The Strait of Hormuz is about 21 miles wide at its narrowest point. Roughly 20% of the world's oil and a third of all liquefied natural gas pass through it. When the conflict escalated and commercial traffic effectively stopped, that pinch point became the mechanism for a global energy shock that most people haven't connected to what they're seeing at the pump or on their power bills.

Oil went from around $70 to over $110 a barrel in a matter of weeks. That's a 57% move. Gas at the pump in the US crossed $3.60 nationally. But the electricity story is the one that gets overlooked.

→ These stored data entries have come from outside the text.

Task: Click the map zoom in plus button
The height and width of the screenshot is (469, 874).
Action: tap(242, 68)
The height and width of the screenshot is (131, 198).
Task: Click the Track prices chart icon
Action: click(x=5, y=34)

Spain runs a significant share of its grid on natural gas. LNG tankers that would normally come from Qatar and other Gulf exporters got rerouted or delayed. When supply tightens in a gas-dependent grid, spot electricity prices respond fast. Spain's day-ahead power prices briefly hit levels roughly 700% above where they were seven days prior.

The interesting part is how fast a physical chokepoint in the Middle East becomes a grid reliability problem in Seoul or Madrid. The energy system is more connected than most people realize until something like this happens.

How are the Iran war and the closure of the Strait of Hormuz affecting the energy industry?

Source: peachforbreakfast

2 Comments

  1. Dull-Addition-2436 on

    Some people also got a few periods of free electric, this was due to the weather and all our wind turbines!

    More renewables please

  2. SufficientDog669 on

    This is fake news

    Spain has weeks of ultra low electricity prices because solar and wind was producing more than the country could use.

    Electricity was .03€ for 5 hours today and went to a maximum of .27 only because there was a lack of wind.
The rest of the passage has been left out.